━━━ Excerpted records ━━━
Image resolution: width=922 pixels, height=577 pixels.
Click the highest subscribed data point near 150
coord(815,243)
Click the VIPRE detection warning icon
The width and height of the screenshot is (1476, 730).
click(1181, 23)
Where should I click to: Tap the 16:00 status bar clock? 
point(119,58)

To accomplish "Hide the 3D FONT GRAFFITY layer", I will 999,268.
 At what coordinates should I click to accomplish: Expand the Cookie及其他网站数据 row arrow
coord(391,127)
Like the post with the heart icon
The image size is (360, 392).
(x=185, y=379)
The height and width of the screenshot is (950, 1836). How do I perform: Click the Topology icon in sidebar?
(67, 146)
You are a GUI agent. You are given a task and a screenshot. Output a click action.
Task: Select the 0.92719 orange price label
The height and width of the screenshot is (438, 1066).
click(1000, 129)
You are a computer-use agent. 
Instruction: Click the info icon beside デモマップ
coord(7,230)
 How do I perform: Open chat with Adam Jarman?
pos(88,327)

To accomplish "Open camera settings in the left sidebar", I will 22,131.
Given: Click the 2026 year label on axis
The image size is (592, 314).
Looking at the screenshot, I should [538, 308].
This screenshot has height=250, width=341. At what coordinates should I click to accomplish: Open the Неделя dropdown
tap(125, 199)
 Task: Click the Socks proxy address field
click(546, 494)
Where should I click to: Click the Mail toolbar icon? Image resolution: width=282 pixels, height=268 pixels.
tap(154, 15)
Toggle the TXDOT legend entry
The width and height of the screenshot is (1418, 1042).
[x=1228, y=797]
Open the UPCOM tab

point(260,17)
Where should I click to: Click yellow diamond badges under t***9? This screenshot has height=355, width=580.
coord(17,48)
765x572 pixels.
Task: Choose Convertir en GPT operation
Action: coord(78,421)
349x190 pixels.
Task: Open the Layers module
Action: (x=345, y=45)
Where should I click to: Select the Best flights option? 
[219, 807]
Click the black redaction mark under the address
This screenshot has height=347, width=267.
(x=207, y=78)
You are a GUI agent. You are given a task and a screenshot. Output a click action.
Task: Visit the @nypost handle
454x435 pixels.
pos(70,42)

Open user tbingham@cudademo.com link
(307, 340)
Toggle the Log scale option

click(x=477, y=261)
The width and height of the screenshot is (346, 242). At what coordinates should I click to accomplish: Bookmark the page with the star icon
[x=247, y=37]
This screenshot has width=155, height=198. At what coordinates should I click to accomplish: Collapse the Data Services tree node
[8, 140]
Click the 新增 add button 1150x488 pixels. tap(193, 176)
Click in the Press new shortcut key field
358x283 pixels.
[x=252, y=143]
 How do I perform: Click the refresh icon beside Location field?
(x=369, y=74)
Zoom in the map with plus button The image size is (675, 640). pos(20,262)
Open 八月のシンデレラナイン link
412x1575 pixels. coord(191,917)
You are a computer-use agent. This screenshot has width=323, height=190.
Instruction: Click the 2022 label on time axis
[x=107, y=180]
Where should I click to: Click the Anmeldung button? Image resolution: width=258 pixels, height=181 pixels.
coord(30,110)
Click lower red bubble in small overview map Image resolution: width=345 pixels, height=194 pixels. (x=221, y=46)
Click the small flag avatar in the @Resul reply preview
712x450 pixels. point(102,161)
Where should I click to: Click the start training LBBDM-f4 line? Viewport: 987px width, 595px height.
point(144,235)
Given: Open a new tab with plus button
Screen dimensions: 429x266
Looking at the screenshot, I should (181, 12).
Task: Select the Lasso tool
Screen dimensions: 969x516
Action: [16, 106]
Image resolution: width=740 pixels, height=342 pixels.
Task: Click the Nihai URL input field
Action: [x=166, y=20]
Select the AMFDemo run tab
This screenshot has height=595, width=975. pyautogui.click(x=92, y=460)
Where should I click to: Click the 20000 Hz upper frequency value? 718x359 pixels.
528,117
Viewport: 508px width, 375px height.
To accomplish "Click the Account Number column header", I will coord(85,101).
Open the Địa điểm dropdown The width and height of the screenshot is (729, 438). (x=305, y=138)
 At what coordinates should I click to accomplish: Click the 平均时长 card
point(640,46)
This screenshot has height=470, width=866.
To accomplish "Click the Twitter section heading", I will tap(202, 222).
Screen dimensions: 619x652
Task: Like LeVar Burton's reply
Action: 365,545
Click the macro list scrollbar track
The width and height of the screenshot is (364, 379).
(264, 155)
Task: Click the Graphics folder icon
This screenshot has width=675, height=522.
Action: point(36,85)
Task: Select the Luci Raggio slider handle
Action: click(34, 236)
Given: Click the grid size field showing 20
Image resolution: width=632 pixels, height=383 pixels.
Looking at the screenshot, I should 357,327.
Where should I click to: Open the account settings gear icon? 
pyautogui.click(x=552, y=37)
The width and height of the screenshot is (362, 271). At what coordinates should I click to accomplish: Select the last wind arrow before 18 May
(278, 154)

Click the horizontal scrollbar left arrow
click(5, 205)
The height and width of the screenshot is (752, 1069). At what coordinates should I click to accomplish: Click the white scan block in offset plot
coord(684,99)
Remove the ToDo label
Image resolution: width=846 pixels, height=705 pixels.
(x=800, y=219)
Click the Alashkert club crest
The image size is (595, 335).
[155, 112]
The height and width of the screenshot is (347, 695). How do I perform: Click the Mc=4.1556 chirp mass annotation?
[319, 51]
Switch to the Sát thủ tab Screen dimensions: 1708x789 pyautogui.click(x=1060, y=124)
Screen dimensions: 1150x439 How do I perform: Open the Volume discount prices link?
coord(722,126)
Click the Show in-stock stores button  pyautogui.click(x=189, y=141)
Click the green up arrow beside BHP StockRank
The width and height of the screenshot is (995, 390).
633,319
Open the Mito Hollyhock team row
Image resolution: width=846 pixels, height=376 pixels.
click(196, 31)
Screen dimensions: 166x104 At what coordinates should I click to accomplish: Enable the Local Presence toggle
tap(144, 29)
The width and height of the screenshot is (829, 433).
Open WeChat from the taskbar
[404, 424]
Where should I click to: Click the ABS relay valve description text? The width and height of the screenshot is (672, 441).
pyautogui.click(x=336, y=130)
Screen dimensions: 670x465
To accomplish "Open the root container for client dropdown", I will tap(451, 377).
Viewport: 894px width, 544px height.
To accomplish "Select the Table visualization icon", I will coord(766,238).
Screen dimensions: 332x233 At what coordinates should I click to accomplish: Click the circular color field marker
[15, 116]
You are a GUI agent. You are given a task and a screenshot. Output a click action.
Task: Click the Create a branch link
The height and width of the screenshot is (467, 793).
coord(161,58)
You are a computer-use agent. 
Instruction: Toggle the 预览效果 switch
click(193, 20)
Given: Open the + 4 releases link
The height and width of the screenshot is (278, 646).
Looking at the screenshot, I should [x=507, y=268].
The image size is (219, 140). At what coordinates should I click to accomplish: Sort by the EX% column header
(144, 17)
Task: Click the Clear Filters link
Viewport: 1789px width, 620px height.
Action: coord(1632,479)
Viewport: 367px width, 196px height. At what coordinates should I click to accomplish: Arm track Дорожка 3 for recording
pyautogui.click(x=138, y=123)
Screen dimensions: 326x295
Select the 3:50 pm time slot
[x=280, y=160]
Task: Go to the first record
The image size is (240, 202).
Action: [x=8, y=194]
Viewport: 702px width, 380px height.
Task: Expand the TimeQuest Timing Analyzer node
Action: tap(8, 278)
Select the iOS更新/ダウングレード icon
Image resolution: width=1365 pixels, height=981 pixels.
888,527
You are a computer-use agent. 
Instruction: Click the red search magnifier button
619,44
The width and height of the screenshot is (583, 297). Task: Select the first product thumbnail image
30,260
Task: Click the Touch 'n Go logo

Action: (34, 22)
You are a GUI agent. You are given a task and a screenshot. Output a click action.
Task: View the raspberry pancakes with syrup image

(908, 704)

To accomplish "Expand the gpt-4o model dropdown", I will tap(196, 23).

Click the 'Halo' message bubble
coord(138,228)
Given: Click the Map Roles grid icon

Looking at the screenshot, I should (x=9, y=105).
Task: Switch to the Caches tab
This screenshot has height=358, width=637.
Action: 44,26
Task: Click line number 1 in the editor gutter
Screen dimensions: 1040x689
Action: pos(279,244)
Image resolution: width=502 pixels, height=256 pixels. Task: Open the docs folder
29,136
━━━
*Your instructions*
Lines containing the string "plus" are the ones to copy from the entries above.

*Output of the task*
Zoom in the map with plus button The image size is (675, 640). pos(20,262)
Given: Open a new tab with plus button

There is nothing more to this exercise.